(begin)

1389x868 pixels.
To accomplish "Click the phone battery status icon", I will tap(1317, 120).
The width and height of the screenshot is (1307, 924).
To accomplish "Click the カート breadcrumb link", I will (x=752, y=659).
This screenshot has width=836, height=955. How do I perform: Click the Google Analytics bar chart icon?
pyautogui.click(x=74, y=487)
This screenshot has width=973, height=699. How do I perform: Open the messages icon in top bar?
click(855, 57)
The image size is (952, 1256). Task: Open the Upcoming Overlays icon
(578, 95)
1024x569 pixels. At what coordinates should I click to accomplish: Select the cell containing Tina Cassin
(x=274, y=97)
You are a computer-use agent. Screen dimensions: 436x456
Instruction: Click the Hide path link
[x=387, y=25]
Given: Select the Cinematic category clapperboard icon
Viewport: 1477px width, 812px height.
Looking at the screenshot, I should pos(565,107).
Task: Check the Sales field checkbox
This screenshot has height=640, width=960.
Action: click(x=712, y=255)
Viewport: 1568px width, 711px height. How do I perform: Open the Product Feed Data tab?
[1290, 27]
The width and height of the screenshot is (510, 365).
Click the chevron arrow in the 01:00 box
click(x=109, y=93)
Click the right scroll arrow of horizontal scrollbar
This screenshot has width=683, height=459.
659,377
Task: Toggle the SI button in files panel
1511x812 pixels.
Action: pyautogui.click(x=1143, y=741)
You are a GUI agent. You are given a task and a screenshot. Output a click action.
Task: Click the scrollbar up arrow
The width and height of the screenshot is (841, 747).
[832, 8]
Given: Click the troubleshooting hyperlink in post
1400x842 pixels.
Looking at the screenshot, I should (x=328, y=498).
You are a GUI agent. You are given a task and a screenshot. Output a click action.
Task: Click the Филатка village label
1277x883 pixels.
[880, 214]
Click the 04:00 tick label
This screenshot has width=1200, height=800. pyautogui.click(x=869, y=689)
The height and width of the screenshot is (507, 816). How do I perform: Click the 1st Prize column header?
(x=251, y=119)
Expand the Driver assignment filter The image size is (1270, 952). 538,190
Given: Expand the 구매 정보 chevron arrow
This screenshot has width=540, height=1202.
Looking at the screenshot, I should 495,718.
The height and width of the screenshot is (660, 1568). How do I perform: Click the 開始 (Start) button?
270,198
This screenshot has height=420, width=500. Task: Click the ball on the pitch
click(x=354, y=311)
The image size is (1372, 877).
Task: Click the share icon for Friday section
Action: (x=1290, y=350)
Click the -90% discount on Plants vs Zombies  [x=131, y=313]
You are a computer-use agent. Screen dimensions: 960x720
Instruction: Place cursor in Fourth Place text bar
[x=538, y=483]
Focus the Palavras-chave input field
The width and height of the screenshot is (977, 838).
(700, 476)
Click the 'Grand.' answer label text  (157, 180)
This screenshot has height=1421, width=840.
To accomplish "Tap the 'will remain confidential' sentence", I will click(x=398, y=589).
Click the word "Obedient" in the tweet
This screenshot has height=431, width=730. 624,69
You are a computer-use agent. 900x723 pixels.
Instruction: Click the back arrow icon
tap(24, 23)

(end)

▶ _WHAT IS ASKED_
Quote the rows above from the line containing "1024x569 pixels. At" through the line containing "Looking at the screenshot, I should 495,718.", inclusive, reproducing each line exactly.

▶ _RESPONSE TO THE EXERCISE_
1024x569 pixels. At what coordinates should I click to accomplish: Select the cell containing Tina Cassin
(x=274, y=97)
You are a computer-use agent. Screen dimensions: 436x456
Instruction: Click the Hide path link
[x=387, y=25]
Given: Select the Cinematic category clapperboard icon
Viewport: 1477px width, 812px height.
Looking at the screenshot, I should pos(565,107).
Task: Check the Sales field checkbox
This screenshot has height=640, width=960.
Action: click(x=712, y=255)
Viewport: 1568px width, 711px height. How do I perform: Open the Product Feed Data tab?
[1290, 27]
The width and height of the screenshot is (510, 365).
Click the chevron arrow in the 01:00 box
click(x=109, y=93)
Click the right scroll arrow of horizontal scrollbar
This screenshot has width=683, height=459.
659,377
Task: Toggle the SI button in files panel
1511x812 pixels.
Action: pyautogui.click(x=1143, y=741)
You are a GUI agent. You are given a task and a screenshot. Output a click action.
Task: Click the scrollbar up arrow
The width and height of the screenshot is (841, 747).
[832, 8]
Given: Click the troubleshooting hyperlink in post
1400x842 pixels.
Looking at the screenshot, I should (x=328, y=498).
You are a GUI agent. You are given a task and a screenshot. Output a click action.
Task: Click the Филатка village label
1277x883 pixels.
[880, 214]
Click the 04:00 tick label
This screenshot has width=1200, height=800. pyautogui.click(x=869, y=689)
The height and width of the screenshot is (507, 816). How do I perform: Click the 1st Prize column header?
(x=251, y=119)
Expand the Driver assignment filter The image size is (1270, 952). 538,190
Given: Expand the 구매 정보 chevron arrow
This screenshot has width=540, height=1202.
Looking at the screenshot, I should 495,718.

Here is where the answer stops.